Le projet de loi existe surtout en regard du contenant et sauf erreur,
dans votre mémoire, vous semblez vouloir discuter du contenu
plutôt que du contenant. Je ne sais pas...
M. Champagne: Vous avez droit à votre
interprétation.
M. Goulet: Bon. Je vous pose la question, est-ce que vous
discutez plutôt du contenu que du contenant? Vous me dites qu'il s'agit
de la façon d'interpréter, mais je suis la deuxième
personne à vous poser cette question, la première a
été le ministre. Qu'est-ce que vous répondez
là-dessus?
M. Champagne: De toute façon, je pense qu'on parle de ce
que vous appelez la plomberie. On traite aussi de la plomberie, tout en parlant
du fond de la question.
M. Goulet: Vous avez beaucoup d'arguments, je dirais même
que 75% concernent ce qui devrait circuler dans cette plomberie. Autrement dit,
c'est le contenu. Vous dites même que le gouvernement devrait mettre de
l'argent pour contrecarrer les
plans d'Ottawa concernant ce projet. Suite à ce qu'a
demandé le président ce matin, on devrait plutôt discuter
de cette façon de consulter objectivement les gens. Ensuite, on verra
quelle doit être la question qu'on devra poser, toujours au sujet du
référendum pour ou contre l'indépendance et la
souveraineté du Québec. Je pense que le projet de loi que nous
avons devant nous concerne surtout ce genre de contenant je
m'arrêterai à ce mot-là, je le trouve important
plutôt que le contenu.
Egalement, il y a bien des choses, je vous dis que l'objectivité
de votre mémoire n'est pas tout à fait l'objectivité
visée par le livre blanc. Il en est même loin.
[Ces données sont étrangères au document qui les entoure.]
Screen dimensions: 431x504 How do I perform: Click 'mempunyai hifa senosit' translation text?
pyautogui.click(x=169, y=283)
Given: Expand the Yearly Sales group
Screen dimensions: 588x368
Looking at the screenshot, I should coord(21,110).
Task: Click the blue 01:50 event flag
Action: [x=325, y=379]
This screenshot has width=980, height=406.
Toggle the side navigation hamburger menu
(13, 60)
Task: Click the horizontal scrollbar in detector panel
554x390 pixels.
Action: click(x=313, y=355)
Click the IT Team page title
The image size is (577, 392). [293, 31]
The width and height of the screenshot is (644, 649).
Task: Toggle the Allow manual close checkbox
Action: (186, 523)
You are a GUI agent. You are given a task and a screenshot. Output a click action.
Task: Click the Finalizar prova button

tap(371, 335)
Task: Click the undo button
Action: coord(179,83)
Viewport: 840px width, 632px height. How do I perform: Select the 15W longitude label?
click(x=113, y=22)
A un moment donné, le monsieur qui est à votre droite a
dit: "Si le peuple se prononce, c'est irréversible". J'imagine qu'il
voulait dire: Si le peuple se prononçait affirmativement à une
question. Mais est-ce que cela serait la même chose si le peuple se
prononçait négativement? Est-ce que vous auriez exactement les
mêmes arguments? D'après vous est-ce que c'est également
irréversible?
M. Henry: Si vous permettez, je vais répondre à
votre première question, au sujet du contenant. C'est évident que
lorsqu'on cherche un contenant, le contenant doit s'adapter au contenu qu'il va
y avoir dedans. Etant donné que nous, on pense au
référendum sur l'indépendance du Québec, sur la
souveraineté du Québec, il nous semble que la façon de
faire ce référendum doit être différente d'un
référendum sur la construction d'une autoroute.
M. Goulet: Pourquoi?
M. Henry: Parce qu'on décide de l'avenir du pays. On ne
décide pas simplement d'une question temporaire. On décide de
l'avenir du pays.
Pour votre deuxième question, vous dites...
M. Goulet: Est-ce que je peux vous interrompre, sur la
première question. Vous dites: On décide de l'avenir du pays.
J'imagine que le gouvernement n'irait pas poser une question qui n'engagerait
pas l'avenir d'un peuple. Cela peut être sur l'assurance automobile,
où tout le monde est impliqué, cela peut être sur un
projet...
J'imagine que si on décide de faire une consultation populaire,
c'est parce que cela engage pas mal tout le monde, dans l'avenir.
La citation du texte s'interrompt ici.